Supposing we put a photographic plate into the camera and expose it, then take it to the dark room and look at it. Can we see any change? None whatever. But immerse it in the developing solution, and the change it has undergone becomes apparent,—there is a picture on our plate. If we take it out into the light without first fixing it, the picture fades away. Is the plate therefore the same as it was before we took our picture? No, it is entirely different, and nothing in the world can ever restore the film on the plate precisely to its former condition.
In like manner outer impressions are every moment altering our nervous structure, and life’s clock cannot be put back.
CHAPTER V.
OBSERVATION.
WE must bear in mind the fact that all observation is difficult, not only because of our lack of perception, but because impressions already received project themselves, so to speak, on to the objects to be observed, and prevent our seeing these as they really are. Here lies the true interpretation of the “fixed idea,” and the “subjective” order of mind. The mind must not only be large enough and elastic enough to receive new impressions, but must also combine them with the old, so as to modify the former idea; for that which can only receive a new impression at the cost of casting out former and equally truthful impressions is deficient in retentiveness, and must always be wanting in thoroughness. We see examples of this order of mind in persons who eagerly take up one subject after another, but who permanently assimilate nothing. Mental growth is manifestly of little advantage to us if, while gaining on the one side, we are continually losing on the other. Again, if we cut ourselves off from outer impressions we lose mental power, for it is only by use of a part that nutriment can be attracted to it; and if our impressions are too exclusively of one particular order, our minds become ill-balanced.
Before we can be of special use as observers, therefore, education must have meant for us “the harmonious development of all the faculties.” We need to have our sense perceptions in good order that we may perceive quickly and accurately; we need the retentive power to enable us to store the impressions received; and we need the faculty of combining these impressions in our minds—the lower manifestation of which process we call imagination, and the higher, reasoning faculty.
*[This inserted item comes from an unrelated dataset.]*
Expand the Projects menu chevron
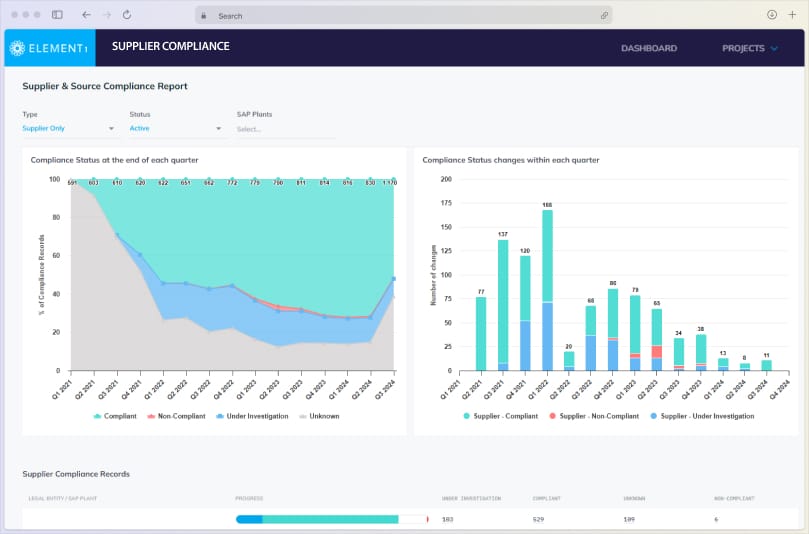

Probably, in the cases where we generally attribute erroneous observations to excess of imagination, the fault really lies in the defective perceptive power. Either the nervous structure lacks sufficient sensitiveness to respond readily to the stimulus, or it lacks the strength to retain the impression. In these respects we commonly note improvement with the amelioration of the general health. It is a question, however, whether, if the stimulus were to make an adequate impression, the impression would not be more effectually retained. Be that as it may, we find persons who observe isolated facts readily enough, and who remember them well, but who learn little thereby, because they lack combining power. Isolated facts are facts to them and nothing more. The notion of law is a thing beyond them, and each fact has to be observed separately.